Have you ever been in a situation where you act in a way that doesn’t even make sense to you? For example, you and your partner are arguing and, suddenly, you find yourself yelling, running away, or doing something, that when calm, you would never do? Or do you ever find yourself having trouble believing something about yourself that, at some level, you know is true? My clients will often describe this feeling as some version of, “My head knows its true, but my feelings don’t.”
If this describes you, you’re not alone. We all have different parts, or facets, of ourselves that react to certain situations. Some may call these parts our inner child. I often compare them to the emotions running around in the movie Inside Out. (Side note: if you haven’t watched that movie – do! It’s not just for kids.) In short, when all of us are young, we learn ways to adapt to and manage the world around us.

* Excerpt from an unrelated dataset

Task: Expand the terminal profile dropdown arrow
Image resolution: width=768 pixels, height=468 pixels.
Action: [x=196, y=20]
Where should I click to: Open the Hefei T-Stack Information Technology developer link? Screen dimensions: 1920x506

However, if we grow up in less-than-ideal circumstances or experience a traumatic event, the ways we learn to navigate the world as young children or teenagers may no longer serve us well as adults in different environments. By adulthood, we will have learned new ways of connecting, managing stress, and caring for ourselves.

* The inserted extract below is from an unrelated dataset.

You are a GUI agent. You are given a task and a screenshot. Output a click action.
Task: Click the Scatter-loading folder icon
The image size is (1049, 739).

But sometimes, these younger parts of self are triggered by specific situations, and you find yourself acting in a way that doesn’t match how your ‘adult you’ knows how to manage things. This response is usually a sign that a younger part has taken the driver’s seat and might need some care. Our instinct is often to shove these parts away and tell them to shut up, but what they really need is care and compassion. In a previous blog post, I discuss how, when we experience trauma, a part of the brain thinks the trauma is still happening. Using this framework, we can call this part of our brain the trauma part. This trauma part needs the reminder that the messages they learned from trauma aren’t true in the moment and that they are no longer in harm’s way. The good news is, these parts can heal. In combination with trusted others and the Holy Spirit, our true selves have so much healing to offer the hurting parts. We can learn to heal all parts of ourselves instead of constantly being frustrated by them and live a life that feels integrated and congruent with who we want to be.